*** Data listing Section Begins ***
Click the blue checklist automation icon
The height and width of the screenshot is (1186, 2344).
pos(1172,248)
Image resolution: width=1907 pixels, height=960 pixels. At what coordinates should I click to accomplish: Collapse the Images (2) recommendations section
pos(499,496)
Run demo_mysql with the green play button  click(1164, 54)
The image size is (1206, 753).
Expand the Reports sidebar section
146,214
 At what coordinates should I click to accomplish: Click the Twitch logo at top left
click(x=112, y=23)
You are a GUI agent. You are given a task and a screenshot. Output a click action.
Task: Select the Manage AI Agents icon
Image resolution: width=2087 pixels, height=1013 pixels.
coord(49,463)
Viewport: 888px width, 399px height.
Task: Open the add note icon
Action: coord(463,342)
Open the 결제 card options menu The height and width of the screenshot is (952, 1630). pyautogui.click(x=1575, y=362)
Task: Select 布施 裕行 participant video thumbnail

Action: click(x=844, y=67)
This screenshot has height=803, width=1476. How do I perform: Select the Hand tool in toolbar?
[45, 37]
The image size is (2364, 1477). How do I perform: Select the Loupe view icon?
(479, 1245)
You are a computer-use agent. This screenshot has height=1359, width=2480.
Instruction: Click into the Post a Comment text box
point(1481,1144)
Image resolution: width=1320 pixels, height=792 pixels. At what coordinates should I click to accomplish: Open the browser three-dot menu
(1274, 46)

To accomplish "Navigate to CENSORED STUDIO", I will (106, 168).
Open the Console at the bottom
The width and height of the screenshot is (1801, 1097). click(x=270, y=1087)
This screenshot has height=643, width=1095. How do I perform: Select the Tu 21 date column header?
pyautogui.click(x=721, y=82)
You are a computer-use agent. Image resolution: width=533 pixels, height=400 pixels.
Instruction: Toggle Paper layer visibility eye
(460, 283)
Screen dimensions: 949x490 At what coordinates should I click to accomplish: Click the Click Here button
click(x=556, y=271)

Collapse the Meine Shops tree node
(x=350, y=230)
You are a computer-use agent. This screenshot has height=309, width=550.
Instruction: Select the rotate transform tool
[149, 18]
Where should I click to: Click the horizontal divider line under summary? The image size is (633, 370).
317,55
*** Data listing Section Ends ***
About this task —
Set all of the records down again, exactly as they stand.

Finished exercise —
Click the blue checklist automation icon
The height and width of the screenshot is (1186, 2344).
pos(1172,248)
Image resolution: width=1907 pixels, height=960 pixels. At what coordinates should I click to accomplish: Collapse the Images (2) recommendations section
pos(499,496)
Run demo_mysql with the green play button  click(1164, 54)
The image size is (1206, 753).
Expand the Reports sidebar section
146,214
 At what coordinates should I click to accomplish: Click the Twitch logo at top left
click(x=112, y=23)
You are a GUI agent. You are given a task and a screenshot. Output a click action.
Task: Select the Manage AI Agents icon
Image resolution: width=2087 pixels, height=1013 pixels.
coord(49,463)
Viewport: 888px width, 399px height.
Task: Open the add note icon
Action: coord(463,342)
Open the 결제 card options menu The height and width of the screenshot is (952, 1630). pyautogui.click(x=1575, y=362)
Task: Select 布施 裕行 participant video thumbnail

Action: click(x=844, y=67)
This screenshot has height=803, width=1476. How do I perform: Select the Hand tool in toolbar?
[45, 37]
The image size is (2364, 1477). How do I perform: Select the Loupe view icon?
(479, 1245)
You are a computer-use agent. This screenshot has height=1359, width=2480.
Instruction: Click into the Post a Comment text box
point(1481,1144)
Image resolution: width=1320 pixels, height=792 pixels. At what coordinates should I click to accomplish: Open the browser three-dot menu
(1274, 46)

To accomplish "Navigate to CENSORED STUDIO", I will (106, 168).
Open the Console at the bottom
The width and height of the screenshot is (1801, 1097). click(x=270, y=1087)
This screenshot has height=643, width=1095. How do I perform: Select the Tu 21 date column header?
pyautogui.click(x=721, y=82)
You are a computer-use agent. Image resolution: width=533 pixels, height=400 pixels.
Instruction: Toggle Paper layer visibility eye
(460, 283)
Screen dimensions: 949x490 At what coordinates should I click to accomplish: Click the Click Here button
click(x=556, y=271)

Collapse the Meine Shops tree node
(x=350, y=230)
You are a computer-use agent. This screenshot has height=309, width=550.
Instruction: Select the rotate transform tool
[149, 18]
Where should I click to: Click the horizontal divider line under summary? The image size is (633, 370).
317,55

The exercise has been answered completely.